Weber Deep (Indonesian : Kedalaman Weber) is the deepest point in the Banda Sea off Indonesia. Weber Deep maximum depth is 7,351 meters, (24,117 feet, 4.56 miles). Banda Sea is connected to the Pacific Ocean, near the Maluku Islands of Indonesia in the Banda Arc. Weber Deep differs from other deep sea points in that Weber Deep is not a deep sea trench, but is a forearc basin, a deep abyssal plain. The slab detachment is at the east end of the deep. Weber Deep is the 16th deepest point in the Earth's oceans and seas. [1]
Researchers believe that the Weber Deep was formed when part of the Earth's crust broke off along a 120 km (75 miles) extension of a fault on the ring of fire, called the Banda Detachment. The break-off was caused by plate tectonics creating a back-arc basin rip in the ocean floor. In parts of Weber Deep there is no oceanic crust on the sea floor due to the rip. The rip is approximately 60,000 km2 (23,166 miles2). Researchers believe Weber Deep is the world's largest exposed fault on the ring of fire.
The fault along Weber Deep and the Banda Sea is still active. The most extreme event on the fault recorded was in 1629. A Richter magnitude scale 9.2 megathrust earthquake produced a 15-meter (49-foot) tsunami. For nine years after 1629 the area had aftershocks.

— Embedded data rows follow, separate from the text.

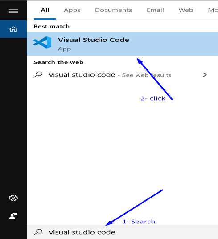The image size is (218, 239).
Task: Open the 'visual studio code' web search suggestion
Action: coord(82,75)
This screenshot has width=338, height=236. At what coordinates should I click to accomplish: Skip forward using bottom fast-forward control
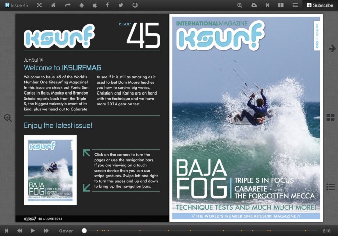[46, 231]
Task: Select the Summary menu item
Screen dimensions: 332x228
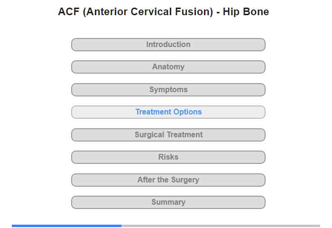Action: [168, 202]
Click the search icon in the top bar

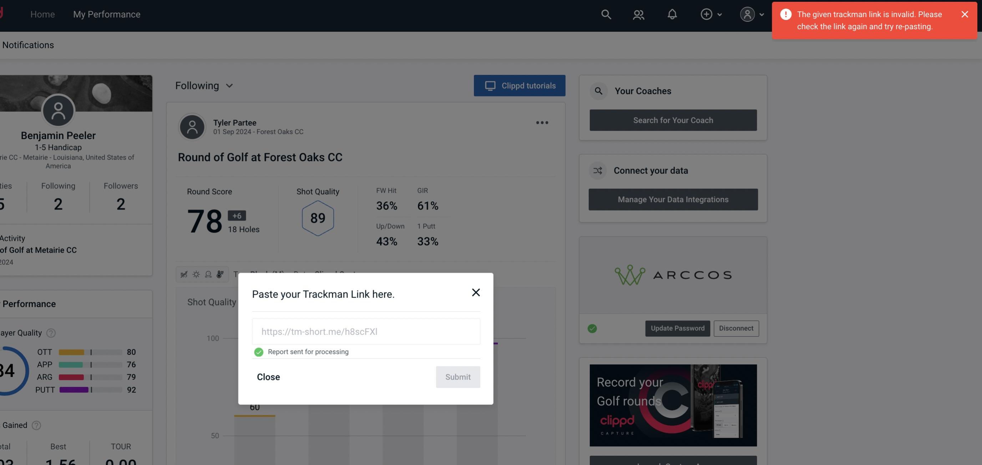click(605, 14)
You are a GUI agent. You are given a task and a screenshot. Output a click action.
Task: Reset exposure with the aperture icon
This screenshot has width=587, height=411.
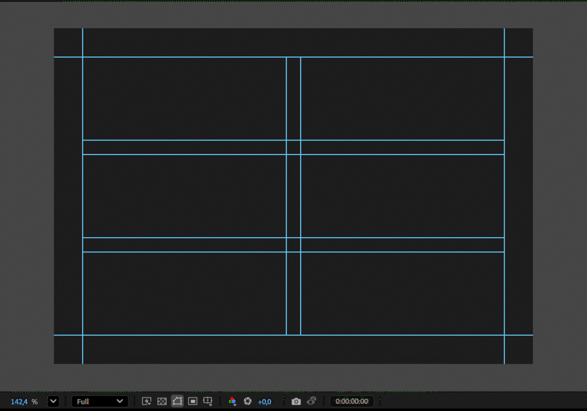point(248,401)
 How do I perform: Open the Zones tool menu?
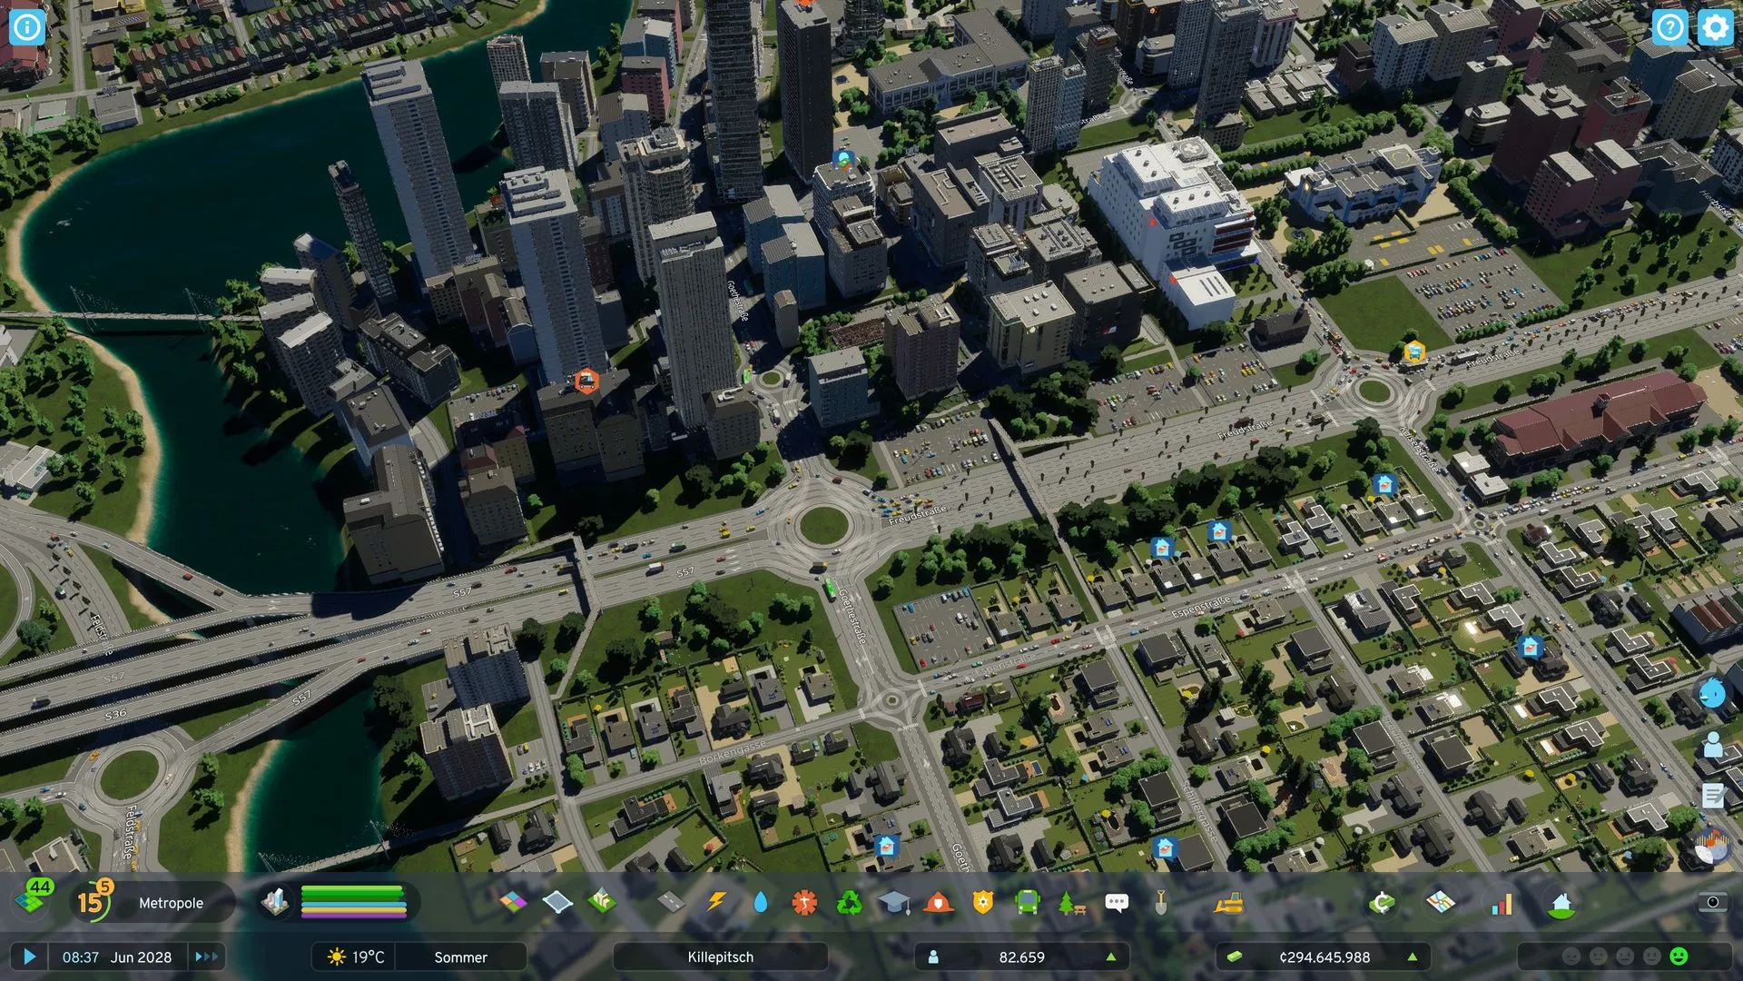pyautogui.click(x=512, y=903)
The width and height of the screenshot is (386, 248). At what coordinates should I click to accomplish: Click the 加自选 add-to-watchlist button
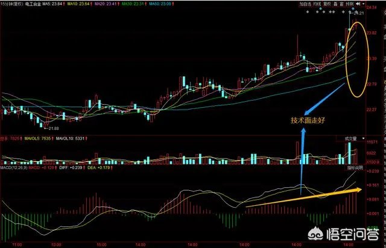(305, 4)

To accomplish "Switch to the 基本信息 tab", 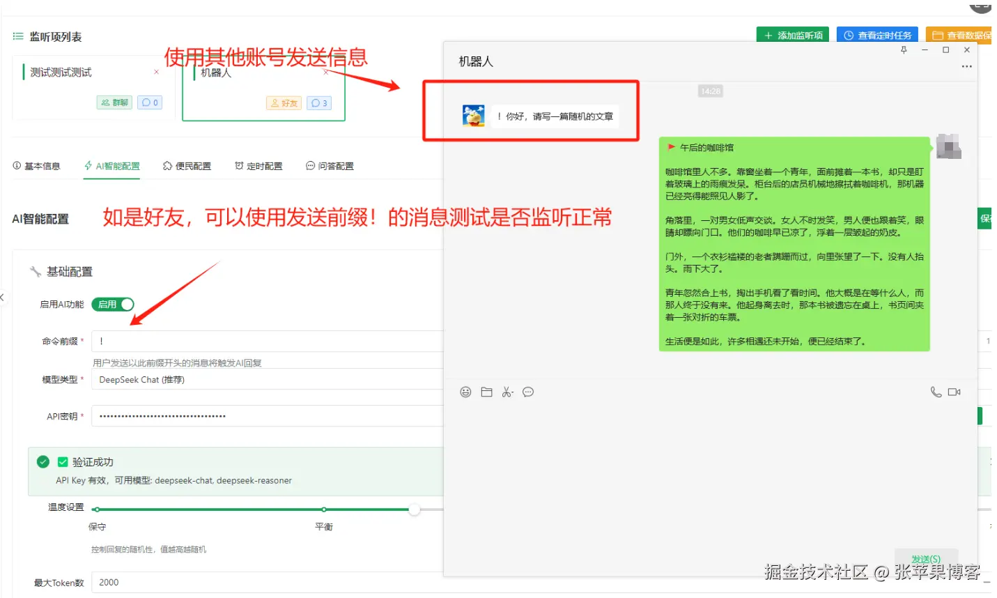I will tap(38, 166).
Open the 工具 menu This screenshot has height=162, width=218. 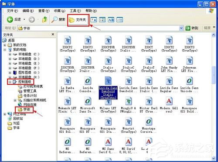75,11
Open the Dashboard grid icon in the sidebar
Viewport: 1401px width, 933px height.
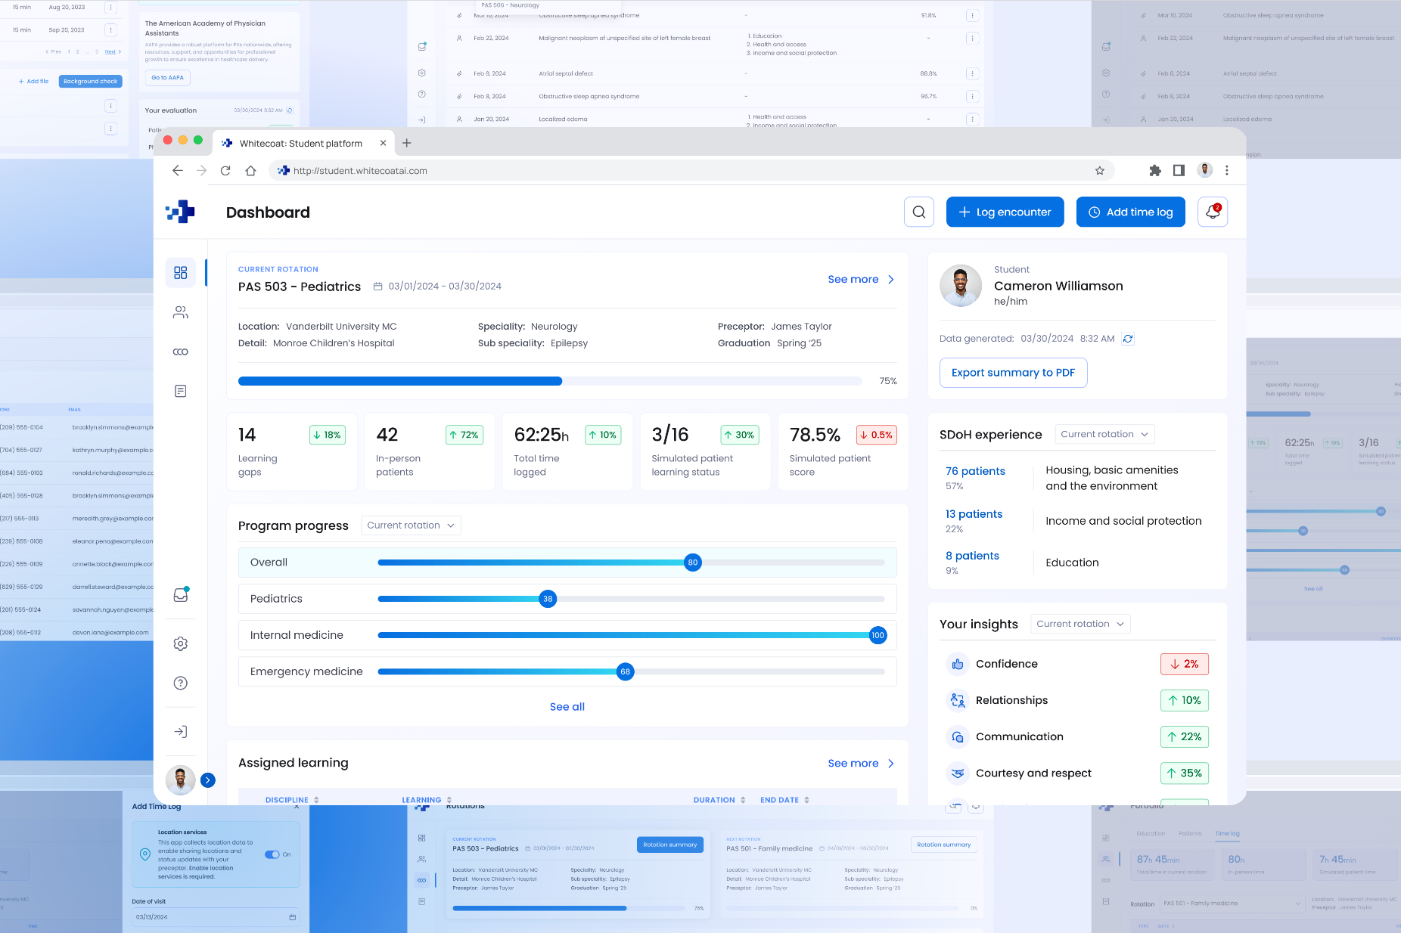[x=181, y=273]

The closest land to Weber Deep is at the east end of the Banda Sea, surrounded by Watubela archipelago, Timor, Buru, Seram, Ambon and Kur Island. To the west of the Weber Deep is the Banda Volcanic Arc also called the Inner Banda Arc. The Manuk volcanic island is the closest to the Weber Deep in the Volcanic Arc. The floor of the Weber Deep dates to 3.0 to 0.5 million years old. This young sea floor was created by the eastward expansion (rip) of the Banda Sea. Weber Deep is about 450 km long running north to south. [2] [3] [4]
Weber Deep is named after Max Carl Wilhelm Weber (1852–1937), who was the leader of a marine biological expedition, the Siboga expedition, using the 50.6-meter gunboat Siboga of the Dutch East Indies navy. Max Weber was a professor at University of Utrecht and the University of Amsterdam in Amsterdam, his first trip to the Banda Sea was in 1881. The biological expedition departed Amsterdam on the Siboga on December 16, 1898. The expedition also did depth soundings. [5]

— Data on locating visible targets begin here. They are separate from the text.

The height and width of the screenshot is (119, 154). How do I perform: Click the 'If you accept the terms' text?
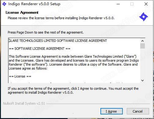[x=73, y=90]

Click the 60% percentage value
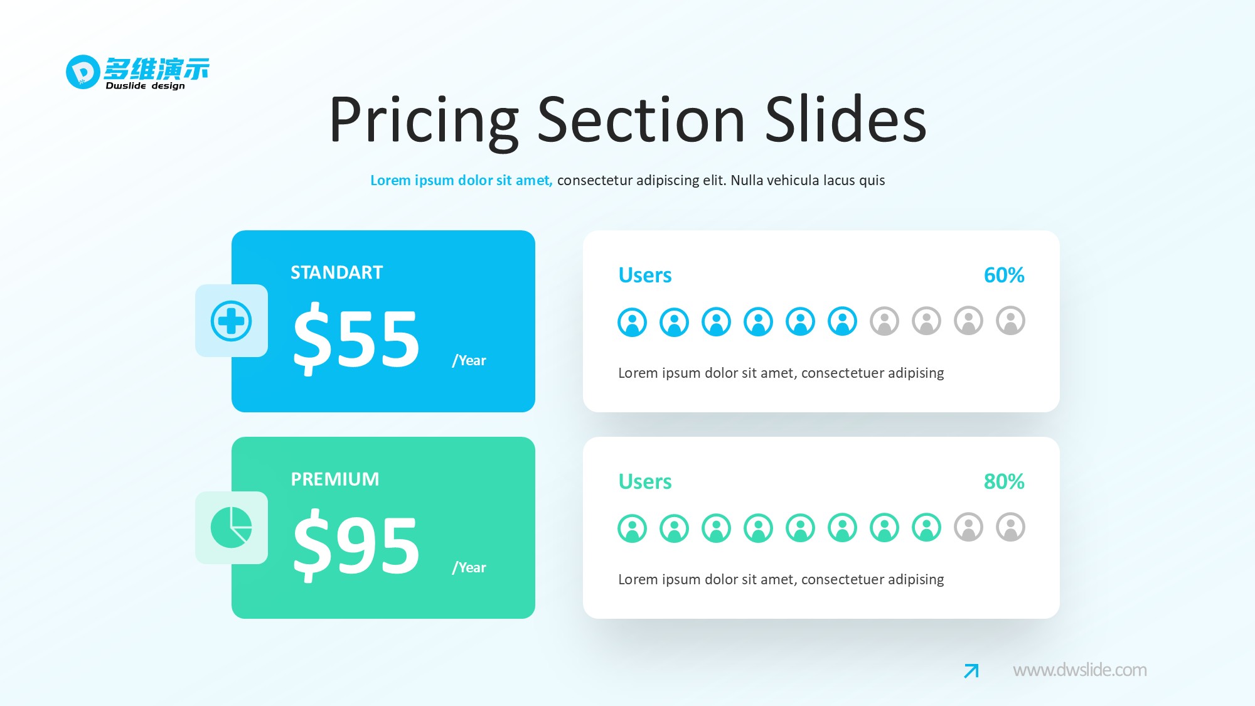[1003, 275]
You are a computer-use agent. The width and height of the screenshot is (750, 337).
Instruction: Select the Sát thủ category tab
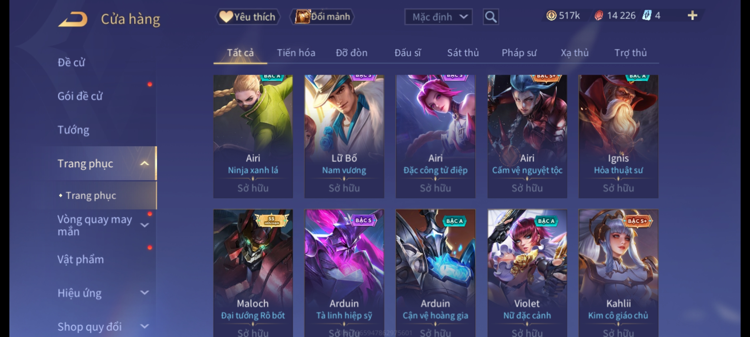click(x=463, y=53)
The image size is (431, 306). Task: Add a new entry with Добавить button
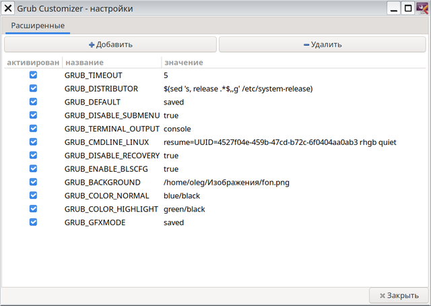(110, 44)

Weber Deep was found in 1929 by the 204-foot 1928 HMS Willebrord Snelliu (named after Willebrord Snellius) using an echo sounder on a Dutch oceanographic expedition to the Banda Sea from March 1929 to November 1930. Hilbrand Boschma (1893–1976) was Dutch zoologist on the expedition. [6] [7] In 1951 a more in-depth expedition of Weber Deep and the Banda Sea was done on the Galathea Deep Sea Expedition from 1950 to 1952. The expeditions found on the Weber Deep sea floor deep sea sea cucumbers and aerobic bacteria. [8] [9] [10] [11]

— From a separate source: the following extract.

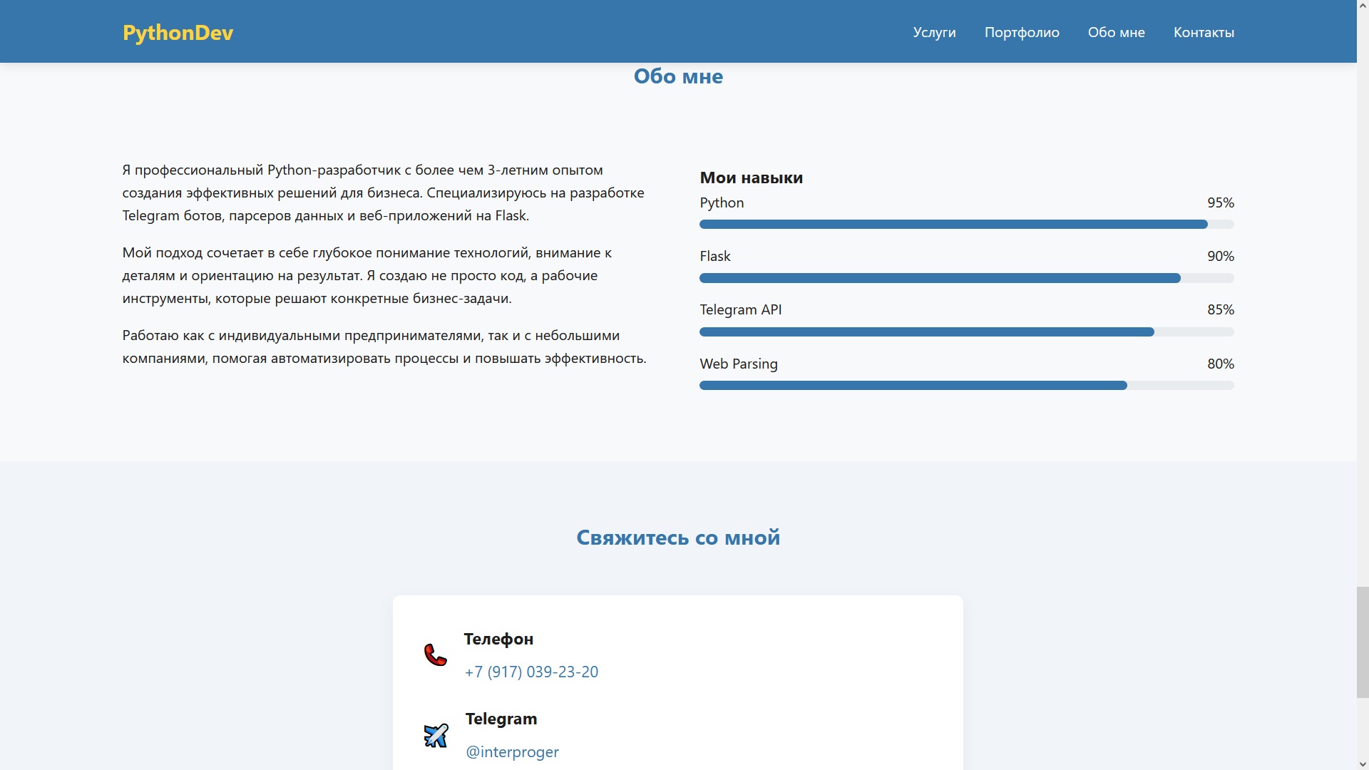Click the red phone icon
The width and height of the screenshot is (1369, 770).
(435, 655)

Indonesia is an archipelagic country located in Southeast Asia and Oceania, lying between the Indian Ocean and the Pacific Ocean. It is located in a strategic location astride or along major sea lanes connecting East Asia, South Asia and Oceania. Indonesia is the largest archipelago in the world. Indonesia's various regional cultures have been shaped—although not specifically determined—by centuries of complex interactions with its physical environment.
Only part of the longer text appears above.